Four stories from May 18-23, 2026 reset the AI baseline. An AI autonomously cracked an 80-year-old math problem. China's flagship model overtook Gemini 3.5 Flash. Google's video model finally shipped. And the cheapest serious coding model is now roughly one-tenth the cost of the frontier.
OpenAI's autonomous math breakthrough (May 20). OpenAI announced that one of its general-purpose reasoning models autonomously disproved Paul Erdős's 1946 unit-distance conjecture. The model got the problem statement and produced the 125-page proof — no step-by-step human guidance, no completion of a partial proof. The proof uses deep algebraic number theory — Golod-Shafarevich theory and infinite class field towers — to construct an infinite family of point configurations that achieve a polynomial improvement n^(1+δ) over the square-grid bound, for some fixed δ > 0. Fields medalist Tim Gowers called the result "a milestone in AI mathematics." Princeton's Noga Alon called it "an outstanding achievement." External mathematicians (Gowers, Alon, Shankar, Tsimerman) wrote a companion paper. This is the first time AI has autonomously solved a central open problem in a major math subfield.
Qwen 3.7 Max — China's frontier landing (May 20-21). Alibaba unveiled Qwen 3.7 Max at the Alibaba Cloud Summit in Hangzhou. It hit Intelligence Index v4.0 score 56.6, ranking 5th globally and #1 in China, ahead of Gemini 3.5 Flash. 1 million token context window. GPQA Diamond 92.4 (ahead of Claude Opus 4.6 Max at 91.3). HMMT 2026 score 97.1 (highest in its comparison group). SWE-Verified 80.4 (statistically tied with Opus 4.6 Max). Hallucination rate 22.9% — the lowest reported among frontier models. API pricing: $2.50 per million input tokens, $7.50 output, cached input drops 90% to $0.25. Two variants: Max (text-only flagship) and Plus (multimodal with vision).

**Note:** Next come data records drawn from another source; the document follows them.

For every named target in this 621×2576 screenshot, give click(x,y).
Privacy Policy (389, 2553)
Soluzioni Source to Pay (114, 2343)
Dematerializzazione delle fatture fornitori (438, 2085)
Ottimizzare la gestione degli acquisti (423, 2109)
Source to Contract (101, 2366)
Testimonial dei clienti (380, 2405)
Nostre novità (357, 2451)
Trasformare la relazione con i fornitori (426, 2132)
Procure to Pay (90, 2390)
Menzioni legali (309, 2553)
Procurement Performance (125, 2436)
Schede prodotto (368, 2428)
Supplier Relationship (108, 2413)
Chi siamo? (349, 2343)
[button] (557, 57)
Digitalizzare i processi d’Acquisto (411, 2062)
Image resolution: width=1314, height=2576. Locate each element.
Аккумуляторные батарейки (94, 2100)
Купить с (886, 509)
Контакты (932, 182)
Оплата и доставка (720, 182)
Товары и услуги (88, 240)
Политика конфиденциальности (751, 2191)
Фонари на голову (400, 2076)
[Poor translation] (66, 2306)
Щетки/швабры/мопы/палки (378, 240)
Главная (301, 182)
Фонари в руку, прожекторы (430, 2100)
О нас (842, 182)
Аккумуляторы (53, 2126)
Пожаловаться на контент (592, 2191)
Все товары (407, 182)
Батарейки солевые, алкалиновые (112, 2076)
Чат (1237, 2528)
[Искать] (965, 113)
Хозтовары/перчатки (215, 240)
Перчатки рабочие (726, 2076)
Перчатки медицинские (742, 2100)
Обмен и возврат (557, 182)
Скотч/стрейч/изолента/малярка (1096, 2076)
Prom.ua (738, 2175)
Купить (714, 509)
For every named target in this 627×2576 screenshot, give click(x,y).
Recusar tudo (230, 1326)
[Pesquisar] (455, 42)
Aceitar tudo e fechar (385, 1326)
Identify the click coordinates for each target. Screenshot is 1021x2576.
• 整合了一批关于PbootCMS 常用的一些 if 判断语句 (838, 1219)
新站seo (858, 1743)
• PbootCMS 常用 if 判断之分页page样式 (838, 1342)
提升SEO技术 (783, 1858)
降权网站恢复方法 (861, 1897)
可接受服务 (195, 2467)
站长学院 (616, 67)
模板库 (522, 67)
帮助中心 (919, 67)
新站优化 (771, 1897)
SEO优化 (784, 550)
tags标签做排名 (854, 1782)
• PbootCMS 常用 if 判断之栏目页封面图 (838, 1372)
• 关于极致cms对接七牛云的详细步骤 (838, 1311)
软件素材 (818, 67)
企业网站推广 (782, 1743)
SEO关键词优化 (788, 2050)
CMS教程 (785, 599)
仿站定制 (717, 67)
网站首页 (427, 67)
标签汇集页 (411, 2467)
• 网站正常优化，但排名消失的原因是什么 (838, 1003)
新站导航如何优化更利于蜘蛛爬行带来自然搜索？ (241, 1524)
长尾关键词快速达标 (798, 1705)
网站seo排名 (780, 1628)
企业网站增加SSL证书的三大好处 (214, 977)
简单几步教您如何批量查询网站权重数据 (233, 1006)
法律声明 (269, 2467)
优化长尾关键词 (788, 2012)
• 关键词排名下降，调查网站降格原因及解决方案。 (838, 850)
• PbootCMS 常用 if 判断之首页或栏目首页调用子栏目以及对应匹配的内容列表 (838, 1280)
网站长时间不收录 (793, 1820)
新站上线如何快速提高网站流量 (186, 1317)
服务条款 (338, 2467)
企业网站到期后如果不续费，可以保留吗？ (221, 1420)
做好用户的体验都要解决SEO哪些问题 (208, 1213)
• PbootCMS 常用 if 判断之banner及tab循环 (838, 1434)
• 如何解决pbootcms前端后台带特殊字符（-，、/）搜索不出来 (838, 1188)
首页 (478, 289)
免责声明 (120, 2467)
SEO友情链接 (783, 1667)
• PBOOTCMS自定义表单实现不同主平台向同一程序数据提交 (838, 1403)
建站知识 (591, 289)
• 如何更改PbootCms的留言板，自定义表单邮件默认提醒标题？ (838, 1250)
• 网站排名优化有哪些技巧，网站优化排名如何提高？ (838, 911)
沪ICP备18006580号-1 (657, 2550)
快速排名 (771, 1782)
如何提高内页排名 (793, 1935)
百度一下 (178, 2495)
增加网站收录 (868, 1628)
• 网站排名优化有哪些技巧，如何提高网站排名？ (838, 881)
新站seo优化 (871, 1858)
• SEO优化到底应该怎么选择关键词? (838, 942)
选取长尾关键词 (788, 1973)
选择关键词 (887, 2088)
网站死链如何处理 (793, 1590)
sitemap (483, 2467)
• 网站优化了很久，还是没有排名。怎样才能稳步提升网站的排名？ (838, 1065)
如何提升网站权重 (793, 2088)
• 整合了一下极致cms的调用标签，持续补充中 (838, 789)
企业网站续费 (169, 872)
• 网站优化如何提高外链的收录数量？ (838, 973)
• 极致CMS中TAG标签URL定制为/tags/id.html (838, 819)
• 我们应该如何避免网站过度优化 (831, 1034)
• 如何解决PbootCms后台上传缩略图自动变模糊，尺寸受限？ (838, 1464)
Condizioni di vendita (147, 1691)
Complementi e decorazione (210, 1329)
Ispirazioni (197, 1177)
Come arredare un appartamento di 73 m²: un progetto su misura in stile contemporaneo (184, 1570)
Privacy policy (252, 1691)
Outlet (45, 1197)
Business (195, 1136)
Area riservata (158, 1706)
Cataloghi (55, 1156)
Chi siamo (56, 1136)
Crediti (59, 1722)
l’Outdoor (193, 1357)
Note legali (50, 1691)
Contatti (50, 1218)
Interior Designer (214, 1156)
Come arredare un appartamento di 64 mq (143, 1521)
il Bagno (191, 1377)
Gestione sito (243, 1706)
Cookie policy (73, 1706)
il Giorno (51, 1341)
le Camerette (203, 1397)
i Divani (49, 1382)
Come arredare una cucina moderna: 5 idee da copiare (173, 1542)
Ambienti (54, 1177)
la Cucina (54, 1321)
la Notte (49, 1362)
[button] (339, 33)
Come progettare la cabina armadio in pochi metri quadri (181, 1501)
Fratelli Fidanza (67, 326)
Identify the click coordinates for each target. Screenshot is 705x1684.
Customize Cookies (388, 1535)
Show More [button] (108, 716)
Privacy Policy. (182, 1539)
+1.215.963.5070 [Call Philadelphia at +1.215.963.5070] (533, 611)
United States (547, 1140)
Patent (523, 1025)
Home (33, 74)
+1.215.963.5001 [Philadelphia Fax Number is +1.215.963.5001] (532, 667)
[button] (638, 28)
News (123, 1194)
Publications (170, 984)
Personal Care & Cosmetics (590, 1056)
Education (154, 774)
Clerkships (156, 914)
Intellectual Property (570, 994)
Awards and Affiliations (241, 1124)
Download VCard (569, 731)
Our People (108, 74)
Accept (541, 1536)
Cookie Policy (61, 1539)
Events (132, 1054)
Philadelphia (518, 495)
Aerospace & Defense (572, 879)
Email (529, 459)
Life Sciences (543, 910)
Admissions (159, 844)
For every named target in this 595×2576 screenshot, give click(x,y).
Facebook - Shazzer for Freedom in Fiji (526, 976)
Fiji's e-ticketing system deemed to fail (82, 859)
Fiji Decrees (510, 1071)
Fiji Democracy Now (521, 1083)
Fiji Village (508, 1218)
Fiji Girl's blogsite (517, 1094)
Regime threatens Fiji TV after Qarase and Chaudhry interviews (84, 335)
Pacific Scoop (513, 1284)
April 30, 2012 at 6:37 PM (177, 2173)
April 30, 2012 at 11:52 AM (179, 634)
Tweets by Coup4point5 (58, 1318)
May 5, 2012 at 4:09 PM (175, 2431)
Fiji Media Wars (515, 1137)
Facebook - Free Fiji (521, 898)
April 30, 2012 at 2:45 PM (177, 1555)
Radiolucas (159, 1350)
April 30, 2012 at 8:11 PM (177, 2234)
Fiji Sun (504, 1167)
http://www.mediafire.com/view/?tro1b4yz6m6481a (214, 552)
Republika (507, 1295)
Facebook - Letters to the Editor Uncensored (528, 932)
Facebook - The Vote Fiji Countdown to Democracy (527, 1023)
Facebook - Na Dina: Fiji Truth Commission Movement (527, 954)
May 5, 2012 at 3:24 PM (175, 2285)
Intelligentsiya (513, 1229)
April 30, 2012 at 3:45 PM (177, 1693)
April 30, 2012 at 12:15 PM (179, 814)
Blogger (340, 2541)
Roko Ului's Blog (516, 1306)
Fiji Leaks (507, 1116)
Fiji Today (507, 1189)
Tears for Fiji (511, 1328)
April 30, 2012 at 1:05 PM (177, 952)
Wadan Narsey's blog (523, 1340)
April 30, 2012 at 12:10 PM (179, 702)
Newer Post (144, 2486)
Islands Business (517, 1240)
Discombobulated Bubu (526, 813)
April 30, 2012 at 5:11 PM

Gemini Omni from Google I/O 2026 (May 19). Google's video generation model finally arrived. The headline feature is conversational editing — type or speak changes like "remove the person in the background," "make the lighting warmer," "replace the narrator's voice" — and the model re-renders. It rolls out across the Gemini app, Google Flow, and YouTube. On raw cinematic quality, Omni still trails ByteDance's Seedance 2 (currently Elo 1,269 on Artificial Analysis Video Arena). On workflow integration with the rest of the Google stack, Omni leads. Two days later, Google announced Adobe, Canva, and CapCut integrations into Gemini — the creative-suite play continues.
Cursor Composer 2.5 — frontier coding at 1/10 cost (May 18). Cursor officially launched Composer 2.5, built on Moonshot AI's Kimi K2.5 with 25x more synthetic coding tasks and a new targeted RL technique. SWE-Bench Multilingual 79.8% — on par with Claude Opus 4.7 and GPT-5.5. CursorBench v3.1 63.2%. Pricing: $0.50 per million input tokens / $2.50 output. Roughly one-tenth the per-task cost of the frontier alternatives. Cursor is also training a successor model on the Colossus 2 supercomputer through SpaceXAI, with 10x more compute than Composer 2.5. The New Stack reported the same week that high-velocity teams are now running Cursor + Claude Code + Codex together as a composable stack — Cursor for daily features, Claude Code for architectural changes, Codex for automated workflows.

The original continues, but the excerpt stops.